According to the?United Nations, food production has to increase by almost 70% by 2050 to feed the 9.7 billion people that could be living on the planet by then. To meet this challenge, not only will more food need to be produced, but the food & beverage industry will have to greatly improve efficiencies so that the increased volume of food can be efficiently produced. In order to meet such a colossal challenge and to ensure that such efficiencies can be achieved, robotics and automation is the only logical answer to the question of how to sustain such an increase in demand. 

The food & beverage industry is one that has been around for generations; a legacy industry established to meet the growing demands of a population that has increased in size year on year. Many legacy industries are now struggling to recruit skilled operators, as the desire to embrace traditional manufacturing trades as a career choice diminishes, and technology-driven industries become ever more favoured. Consider welding, as an example. Robotics is enabling manufacturers to bridge the skills gap; employing robot programmers who then utilise robot technology to undertake the task, supporting business continuity and sustaining output. The same principles are being witnessed across industry, including the food & beverage sector. 

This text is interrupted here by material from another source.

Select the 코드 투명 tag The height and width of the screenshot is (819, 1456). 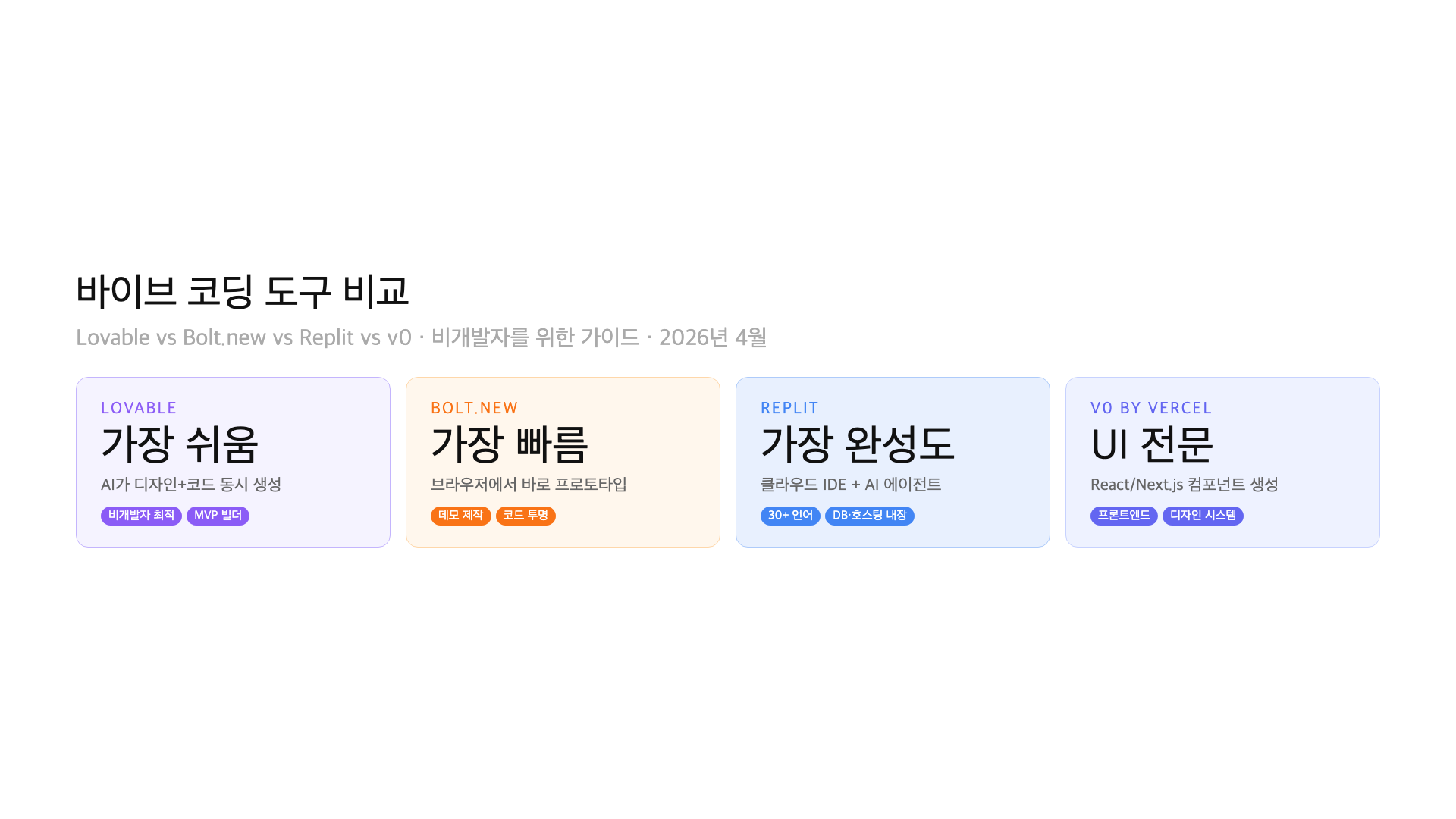[x=526, y=516]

Advances in robotic technology are making it much easier for manufacturers to automate processes. There is of course though, the question of where to apply automated robotics, which only a careful and analytical analysis of existing processes can establish. Qualitive criteria such as data analytics – Where might operational processes be optimised? Have there been any shortfalls in throughput for which a robotic application might be beneficial? Are there any quality considerations, such as accuracy or repeatability of tasks? There is a plethora of improvement potential within any given environment, though these can quickly be identified via a simple ‘walk the floor’ exercise conducted with the support of an automation expert. 

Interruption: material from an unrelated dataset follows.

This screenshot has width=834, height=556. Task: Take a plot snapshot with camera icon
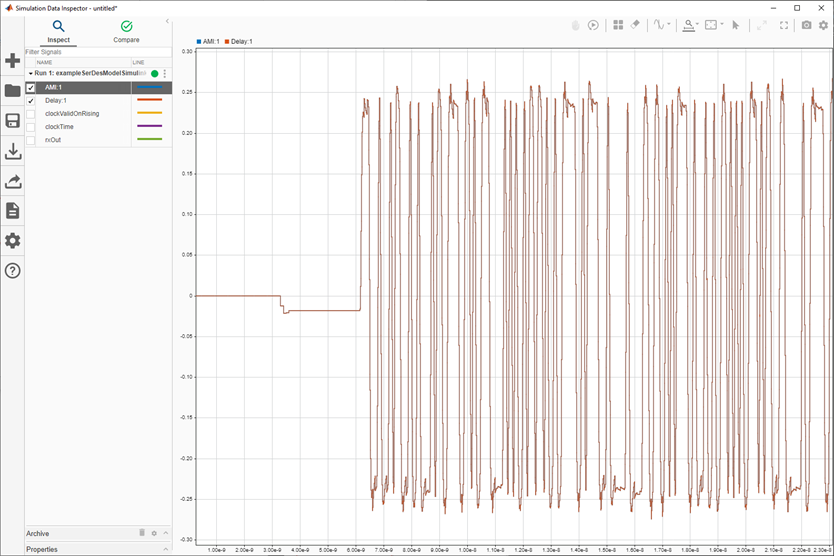(806, 25)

As the acceleration of industry 4.0 and digitiisation starts to reshape the manufacturing landscape, business owners, especially at SME level, must adapt in order to remain competitive. Innovation is a huge draw for end users and should be utilised as a USP by business owners. Lean manufacturing principles are being applied across multiple industry sectors as manufacturers strive to achieve competitive advantage and address quickly and efficiently changing market dynamics. Robotics and automation can be quickly reconfigured across multiple, pre-defined applications, according to the needs of the operation and without impacting throughput, thus supporting output continuity. 

The existing robotic technology designed specifically for use in the food & beverage industry is extensive*: automatic format adjustment, vision systems, corrosion-resistant surfaces, food-compatible lubricants, stainless-steel parts for the highest level of hygiene, sensitive robotics, high payload robots designed for extreme subzero environments, lightweight & fast low payload robots all which address those key features required by manufacturers operating within this high-speed sector, being hygiene, health & safety, high precision and speed. 

So as the global population and demand for a wide range of food items increases, pressures upon supply chains also increase. The UK food & beverage industry is valued at more than £100 billion and is the biggest manufacturing sector in the UK. There exists such an opportunity to expand into new global markets, but to do so, we as a manufacturing nation have to be more open minded to the benefits that robotics and automation can deliver. 

*Features quoted are non-exhaustive.